** BEGIN EXCERPT **

Thursday, March 29, 2007

wake me up before you go

you know it's on the right track when an sms that's at least 5 smses long moves you. and it's from someone who barely knows you. You know God is still good to you.

:)

i'm not great, but i'm feeling better.

the fence feels easier to get off now. which direction? i know now. :)

the tough get going.

Sunday, March 25, 2007

why dont you come to your senses?

the audition came and went and coming to terms with not getting in is definitely hard on the ego as well as the self esteem. but nevertheless, i am not giving up, and no one will stop me from running after my dreams.

a few days ago i made a very important decision, to live not for myself, but yet, for God. and then of course, the next line of the song would be: Do you know what you are getting yourself into?

the answer? goodness knows. which, if you remove some letters from, becomes GOD knows, which i'm inclined to believe is the origin of the word. i'm scared as hell. of that commitment, as well as the consequences (which makes it sound worse than it really is) the commitment has. i'm not sure what to expect, what to do, how to act, how to come to terms with everything. and i sure as hell dont know how i'm going to let go and just walk on in faith. but i consider such a step (of even making that commitment) a step in the right direction, since it feels like eversince i stepped off the fence, i've sorta climbed back up.

i watch in envy sometimes, at how God seems to have delievered many of my friends, and i dont seem to have been able to make any progress with Him. maybe it's a personality thing, maybe it's just me, coz i'm so afraid of jumping in any direction i'm kinda stuck in limbo. i dare not throw myself head first into the heavenly reamls, because i'm not sure of what will happen to me. (although, ironically, i know it's going to be better than jumping the other way, but let's leave that to later shall we?) and jumping head first into the world? i dont know. it's probably a higher fence and thus, a harder fall. but that aside, this fence isnt the most comfortable of places to be, so, it's really not fun.

** END EXCERPT **

Please copy the blog post word for word, from "you know it's" to "to your senses?". The data after this comes from a different source.

** BEGIN DATA LINES **

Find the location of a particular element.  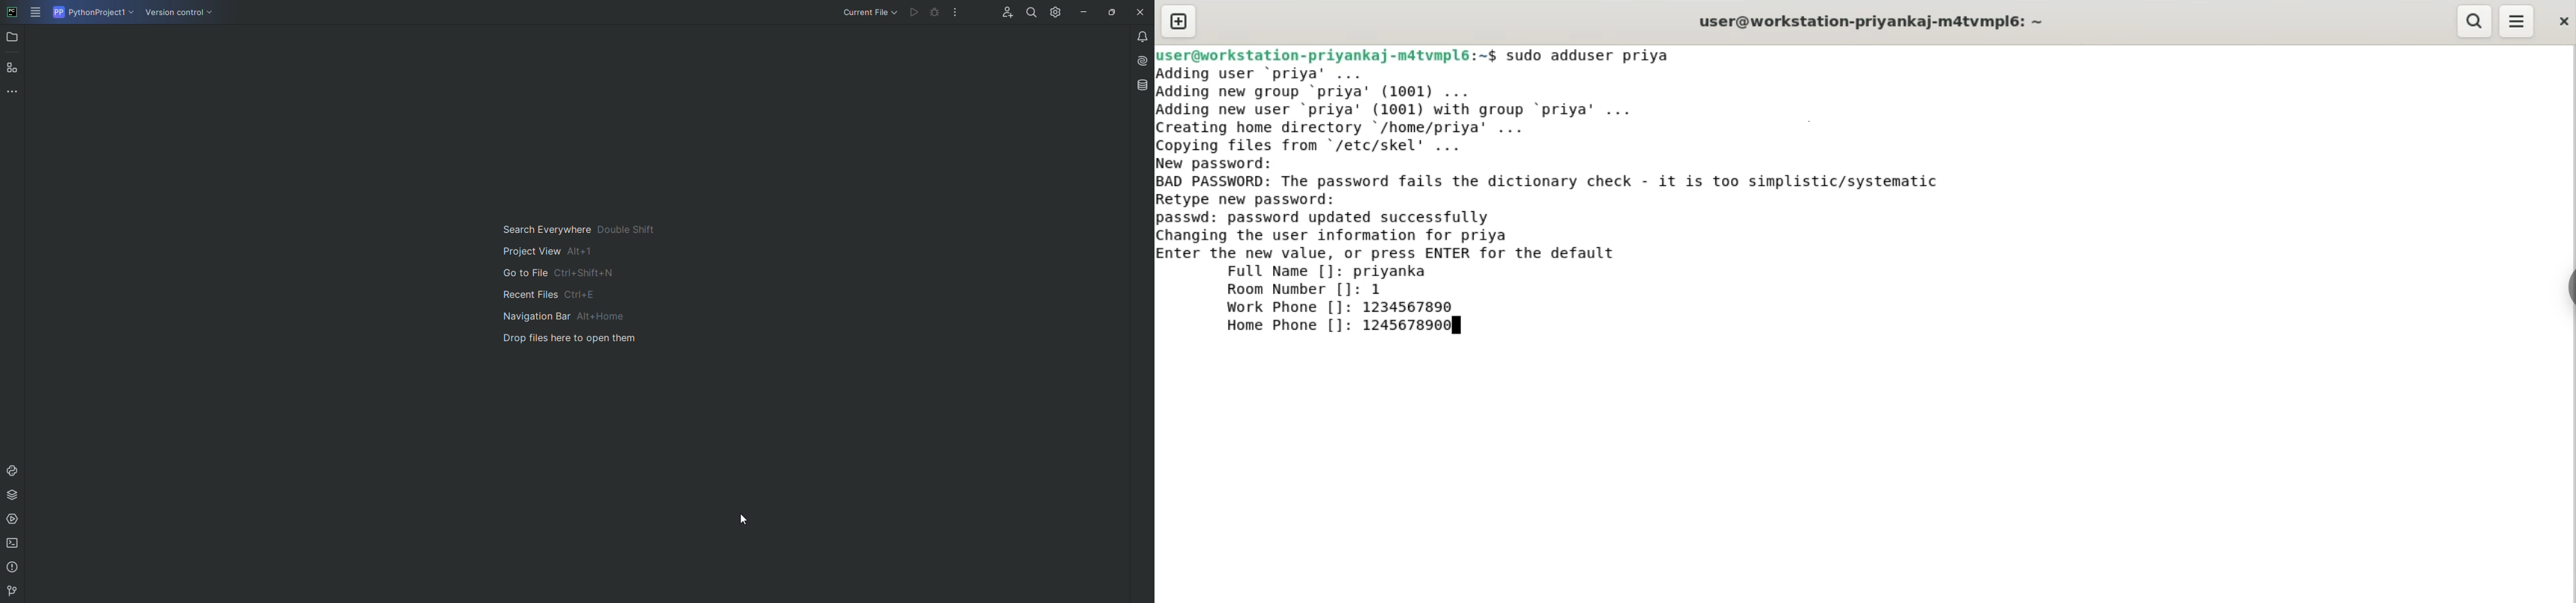

More Tools is located at coordinates (15, 91).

** END DATA LINES **

> **TASK ANSWER**
you know it's on the right track when an sms that's at least 5 smses long moves you. and it's from someone who barely knows you. You know God is still good to you.

:)

i'm not great, but i'm feeling better.

the fence feels easier to get off now. which direction? i know now. :)

the tough get going.

Sunday, March 25, 2007

why dont you come to your senses?